From the comment thread on ungrounded opinions, extract the passage that runs from "Joe Cecil 2024-03-12" up to and including "your daily life.", copying it word for word.

── Text provided ──

Had to pick a number, and this was a number?

Joe Cecil 2024-03-12

Re: predicting a date 400 years in the future, I wonder if this comes down to, “you have to pick a year [or as Brian says feel obliged, or are chosen for willingness to play the game], you don’t think it’ll be in reasonably-small-N years, and this was a year.” If not, I agree this would be a pretty surprising result!

Existential Relevance

Brice 2024-04-01

To answer to tour questions, to me, it all boils down to existential relevance. Basically, you hold a strong opinion if having an opinion on it is important for your daily life.

Why don’t people have strong ungrounded opinions about chemistry, like they do about physics?

  • Well in a sense they do. There are lots of New Age beliefs on chemistry. Like the reaction of water molecule structure to positive/negative thoughts. What makes quantum physics particularly attractive though, is first, the name. It sounds revolutionary, intellectual and scientific. And for New Age believers, that’s an important feat because most are « rational traditional religion denier ». Basically lots of them were either a bit traumatised by their religious upbringing or were always fundamentally skeptical about religion and so decided to go against it. But they actually created a new religion to make sense of an unknown higher power which would then be called « the universe ». Everybody needs meaning and this is a way for some people to explain their daily suffering and reduce uncertainty about present and future existence.

Why don’t people have strong ungrounded opinions about surgical techniques, like they do about nutrition?

  • Nutrition is something you do every day and is relevant to anyone. If you choose to prioritise your health above other things, it becomes obvious you need to learn how to eat well. It has a very intimate relationship with your body because you eat 3 times a day. You can’t just forget to eat. And as it is still a very unsure field with lots of discoveries and experiments, it’s hard to sort the truth out of it. It’s also something which also relates to taste so of course it might help you to believe in all the good effects on starting a keto diet if you don’t like pasta by example. On another point, people might actually worry about surgical techniques if they have an operation coming soon! Existential relevance again!

───
── Listed records ──

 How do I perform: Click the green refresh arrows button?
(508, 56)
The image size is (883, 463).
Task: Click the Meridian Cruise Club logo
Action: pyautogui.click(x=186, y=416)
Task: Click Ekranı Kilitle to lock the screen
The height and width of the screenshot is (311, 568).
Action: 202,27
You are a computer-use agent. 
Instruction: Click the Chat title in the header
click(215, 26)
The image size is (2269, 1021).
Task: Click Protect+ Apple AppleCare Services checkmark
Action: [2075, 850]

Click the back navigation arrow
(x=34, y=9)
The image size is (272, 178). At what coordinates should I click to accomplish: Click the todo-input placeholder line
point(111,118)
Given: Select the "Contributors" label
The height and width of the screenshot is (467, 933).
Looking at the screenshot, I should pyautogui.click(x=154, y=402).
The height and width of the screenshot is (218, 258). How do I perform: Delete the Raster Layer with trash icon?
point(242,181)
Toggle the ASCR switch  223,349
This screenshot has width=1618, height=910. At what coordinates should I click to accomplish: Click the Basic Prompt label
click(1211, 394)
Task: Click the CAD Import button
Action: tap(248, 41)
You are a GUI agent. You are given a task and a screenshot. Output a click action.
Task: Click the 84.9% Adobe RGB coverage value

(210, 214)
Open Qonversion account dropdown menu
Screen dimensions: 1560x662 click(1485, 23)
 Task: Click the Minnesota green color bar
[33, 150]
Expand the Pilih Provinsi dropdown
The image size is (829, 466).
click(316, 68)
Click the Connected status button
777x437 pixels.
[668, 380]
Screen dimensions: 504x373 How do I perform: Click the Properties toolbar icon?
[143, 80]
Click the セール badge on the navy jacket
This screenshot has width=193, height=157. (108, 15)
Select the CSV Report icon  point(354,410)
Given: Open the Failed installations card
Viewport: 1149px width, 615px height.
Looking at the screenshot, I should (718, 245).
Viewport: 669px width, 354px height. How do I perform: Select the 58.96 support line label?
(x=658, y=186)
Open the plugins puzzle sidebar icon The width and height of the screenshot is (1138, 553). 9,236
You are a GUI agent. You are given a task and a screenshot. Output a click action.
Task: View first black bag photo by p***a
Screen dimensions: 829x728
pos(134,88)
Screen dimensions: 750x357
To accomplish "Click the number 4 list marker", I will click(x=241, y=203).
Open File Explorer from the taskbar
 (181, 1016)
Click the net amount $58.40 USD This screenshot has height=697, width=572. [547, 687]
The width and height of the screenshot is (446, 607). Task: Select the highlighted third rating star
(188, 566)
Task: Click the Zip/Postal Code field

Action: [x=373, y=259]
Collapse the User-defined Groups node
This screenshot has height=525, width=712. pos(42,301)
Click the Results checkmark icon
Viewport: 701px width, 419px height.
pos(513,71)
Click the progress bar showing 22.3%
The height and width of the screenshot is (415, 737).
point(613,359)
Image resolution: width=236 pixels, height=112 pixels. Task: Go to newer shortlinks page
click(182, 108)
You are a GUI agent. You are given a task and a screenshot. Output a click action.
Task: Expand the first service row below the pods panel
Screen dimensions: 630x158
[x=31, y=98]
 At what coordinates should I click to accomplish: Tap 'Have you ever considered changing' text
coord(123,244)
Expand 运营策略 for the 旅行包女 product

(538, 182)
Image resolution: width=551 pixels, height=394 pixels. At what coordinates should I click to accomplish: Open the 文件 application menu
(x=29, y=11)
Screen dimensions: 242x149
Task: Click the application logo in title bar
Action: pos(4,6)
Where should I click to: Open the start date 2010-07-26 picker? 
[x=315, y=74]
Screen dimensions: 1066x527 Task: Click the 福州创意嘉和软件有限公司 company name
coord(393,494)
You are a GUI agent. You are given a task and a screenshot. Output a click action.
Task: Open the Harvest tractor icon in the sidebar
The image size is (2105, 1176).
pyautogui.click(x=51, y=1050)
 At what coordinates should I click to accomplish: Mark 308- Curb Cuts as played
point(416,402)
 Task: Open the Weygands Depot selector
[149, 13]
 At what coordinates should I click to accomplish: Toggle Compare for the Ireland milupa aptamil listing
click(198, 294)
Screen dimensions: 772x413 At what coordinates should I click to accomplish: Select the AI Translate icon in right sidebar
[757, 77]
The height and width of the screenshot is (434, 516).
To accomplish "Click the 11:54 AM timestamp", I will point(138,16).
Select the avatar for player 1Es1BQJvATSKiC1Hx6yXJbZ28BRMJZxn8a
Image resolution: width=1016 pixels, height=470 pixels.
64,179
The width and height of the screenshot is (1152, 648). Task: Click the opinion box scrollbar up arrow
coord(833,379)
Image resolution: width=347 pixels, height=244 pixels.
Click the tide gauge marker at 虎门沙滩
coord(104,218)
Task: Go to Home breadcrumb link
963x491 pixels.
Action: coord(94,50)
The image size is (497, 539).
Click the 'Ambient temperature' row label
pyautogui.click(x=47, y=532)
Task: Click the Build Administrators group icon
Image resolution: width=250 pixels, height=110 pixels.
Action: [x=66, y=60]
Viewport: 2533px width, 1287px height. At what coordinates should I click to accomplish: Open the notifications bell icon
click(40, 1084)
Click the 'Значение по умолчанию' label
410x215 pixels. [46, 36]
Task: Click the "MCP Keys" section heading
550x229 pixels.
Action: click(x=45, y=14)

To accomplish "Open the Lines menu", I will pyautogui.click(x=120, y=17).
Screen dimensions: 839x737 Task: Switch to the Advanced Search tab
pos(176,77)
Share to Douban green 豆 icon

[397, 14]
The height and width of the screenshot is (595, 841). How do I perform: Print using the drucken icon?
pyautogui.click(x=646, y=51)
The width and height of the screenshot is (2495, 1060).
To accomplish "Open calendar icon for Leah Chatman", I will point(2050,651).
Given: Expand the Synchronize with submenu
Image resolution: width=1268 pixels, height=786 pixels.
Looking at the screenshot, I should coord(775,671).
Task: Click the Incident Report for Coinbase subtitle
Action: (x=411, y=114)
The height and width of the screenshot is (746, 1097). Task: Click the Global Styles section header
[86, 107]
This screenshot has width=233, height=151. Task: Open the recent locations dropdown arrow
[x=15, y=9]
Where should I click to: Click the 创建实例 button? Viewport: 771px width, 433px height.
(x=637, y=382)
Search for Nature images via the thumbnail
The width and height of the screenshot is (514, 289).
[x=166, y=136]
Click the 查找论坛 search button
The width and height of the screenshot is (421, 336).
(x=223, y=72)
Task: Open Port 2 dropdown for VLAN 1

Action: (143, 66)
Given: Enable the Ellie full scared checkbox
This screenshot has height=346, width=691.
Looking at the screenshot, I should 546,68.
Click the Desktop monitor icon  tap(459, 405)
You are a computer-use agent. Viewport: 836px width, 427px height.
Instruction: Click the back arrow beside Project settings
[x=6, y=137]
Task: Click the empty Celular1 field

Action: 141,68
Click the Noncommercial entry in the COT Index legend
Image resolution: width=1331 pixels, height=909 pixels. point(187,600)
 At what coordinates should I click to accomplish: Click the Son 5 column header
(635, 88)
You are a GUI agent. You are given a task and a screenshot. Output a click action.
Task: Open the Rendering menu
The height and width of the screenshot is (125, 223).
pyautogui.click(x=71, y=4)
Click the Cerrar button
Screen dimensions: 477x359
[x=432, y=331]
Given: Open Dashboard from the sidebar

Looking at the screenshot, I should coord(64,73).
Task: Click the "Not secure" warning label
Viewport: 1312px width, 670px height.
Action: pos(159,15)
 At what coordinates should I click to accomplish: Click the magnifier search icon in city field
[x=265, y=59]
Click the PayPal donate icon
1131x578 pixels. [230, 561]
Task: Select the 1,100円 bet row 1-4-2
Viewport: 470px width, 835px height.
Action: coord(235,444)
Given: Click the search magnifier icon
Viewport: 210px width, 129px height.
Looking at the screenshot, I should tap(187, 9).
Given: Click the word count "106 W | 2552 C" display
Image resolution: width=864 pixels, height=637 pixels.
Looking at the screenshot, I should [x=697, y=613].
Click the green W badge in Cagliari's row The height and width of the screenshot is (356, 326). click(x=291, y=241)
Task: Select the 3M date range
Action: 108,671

───

> _Completed task_
Joe Cecil 2024-03-12

Re: predicting a date 400 years in the future, I wonder if this comes down to, “you have to pick a year [or as Brian says feel obliged, or are chosen for willingness to play the game], you don’t think it’ll be in reasonably-small-N years, and this was a year.” If not, I agree this would be a pretty surprising result!

Existential Relevance

Brice 2024-04-01

To answer to tour questions, to me, it all boils down to existential relevance. Basically, you hold a strong opinion if having an opinion on it is important for your daily life.